4. Persistent Sessions & Isolated Environments

Workspaces are strictly isolated. The system dynamically generates unique Session_ID folders.

State-Driven Restart: The framework operates entirely on state files, not temporary RAM. When you resume a session, the Brain instantly re-loads its current_history.json and perfectly remembers exactly where it left off, alongside all its forged tools, stored memories, and master plans.
Layered Micro-Environments (Base + Delta): The heavy, complex dependencies (like C++ libraries and Chromium) are locked safely in the container's base Pixi image. When the AI installs a new third-party library for a specific tool, it uses a background pip --target injection. This places the tiny Python files directly into a custom_packages folder inside that specific session's mapped workspace, keeping your hard drive completely free of 2GB redundant bloat while retaining perfect session persistence.
Bioconda Injection: Every new workspace is automatically configured to pull from the bioconda conda channel, giving the AI immediate access to thousands of pre-compiled bioinformatics tools.

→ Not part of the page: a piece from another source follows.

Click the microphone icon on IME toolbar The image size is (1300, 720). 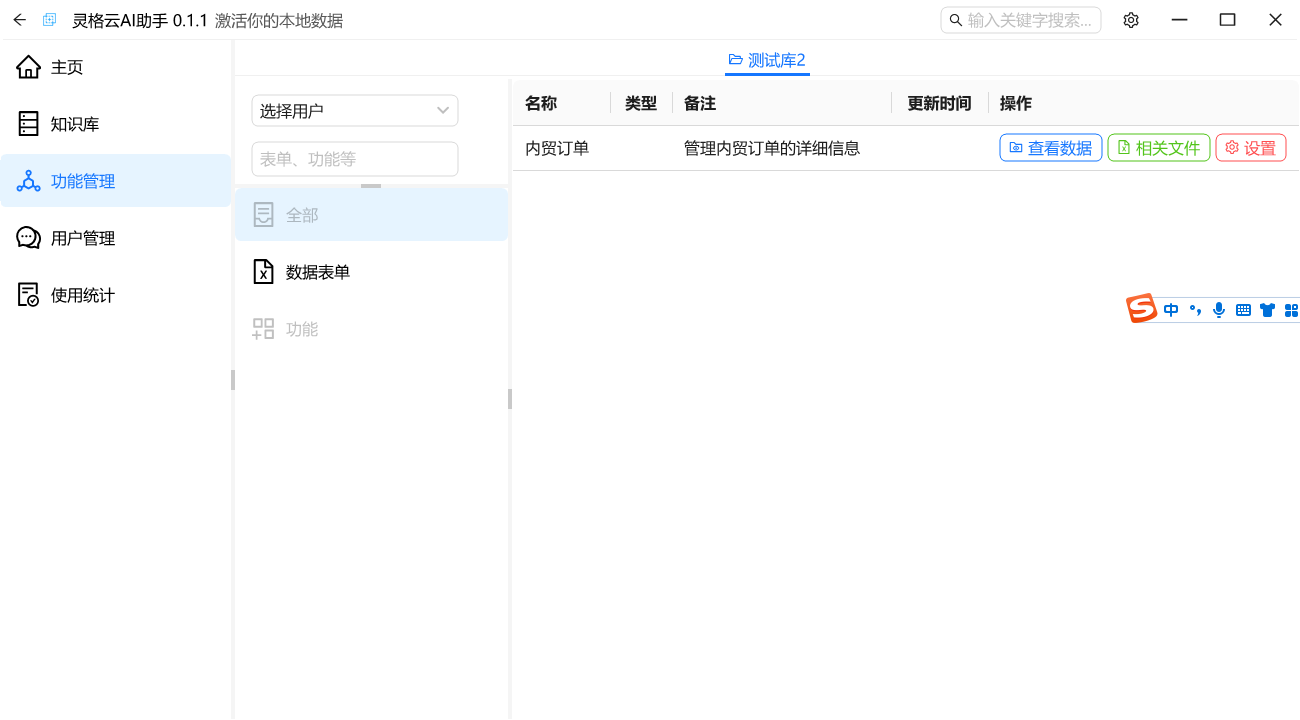[1218, 310]
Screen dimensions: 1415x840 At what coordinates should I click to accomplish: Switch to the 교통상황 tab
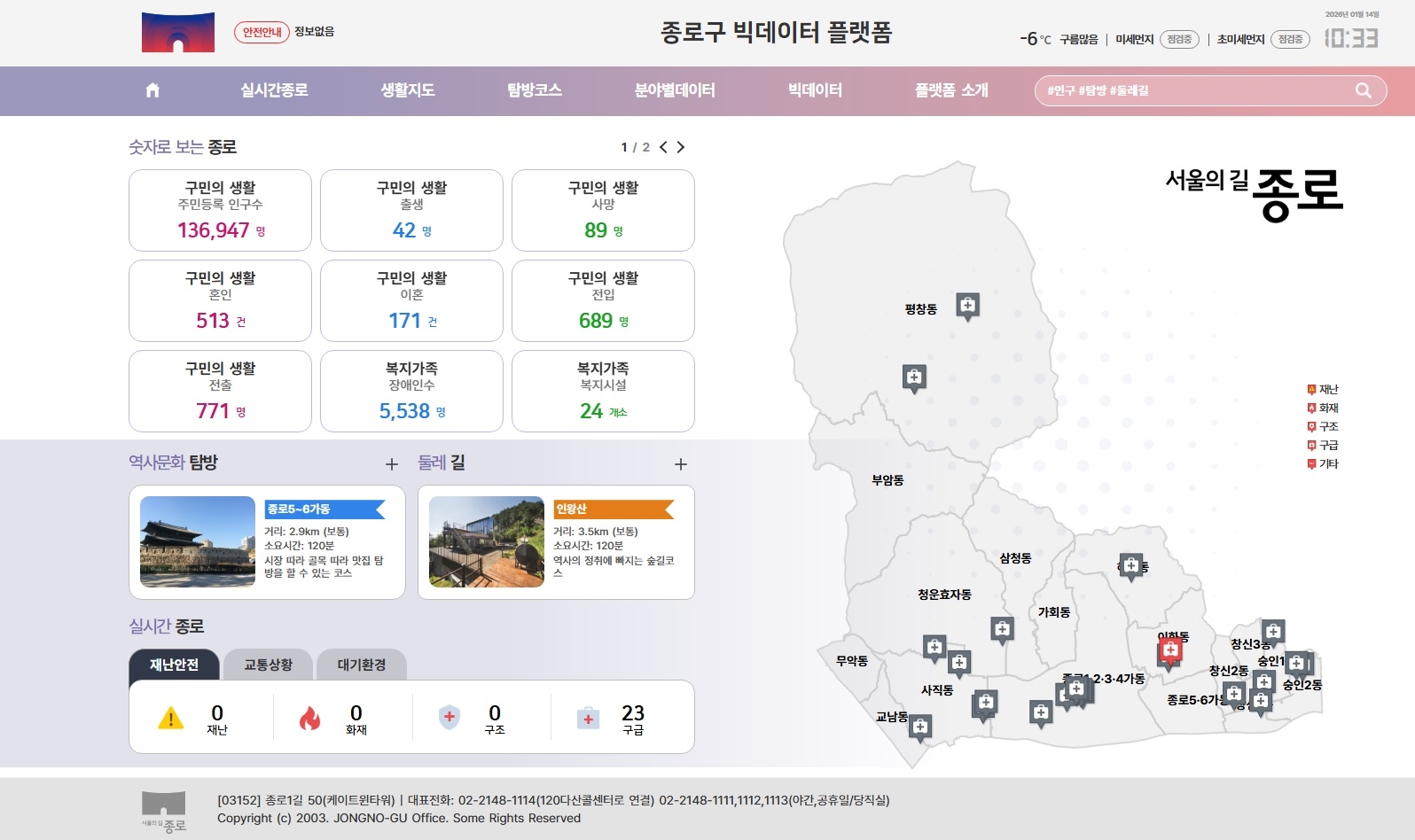(x=268, y=665)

5. Fully Asynchronous Streaming

The system utilizes AsyncOpenAI for fully asynchronous streaming across all agents. Both the main Brain on the host and the background FastMCP tools (Coder, Summarizer, Adviser) use async/await. When a massive model takes up to 90 seconds to "think," the Python event loop remains unblocked. This ensures the background stdio connection to the Podman container never starves or drops, keeping the environment perfectly stable during long execution cycles.

6. Strict JSON Schema Pipelines

To guarantee system stability, background agents (like the Summarizer) do not rely on standard prompting. They use OpenAI's native Structured Outputs ("strict": True). This enforces mathematical compliance at the API level, ensuring the AI cannot hallucinate a broken comma or invalid schema that would corrupt the current_history.json or registry files.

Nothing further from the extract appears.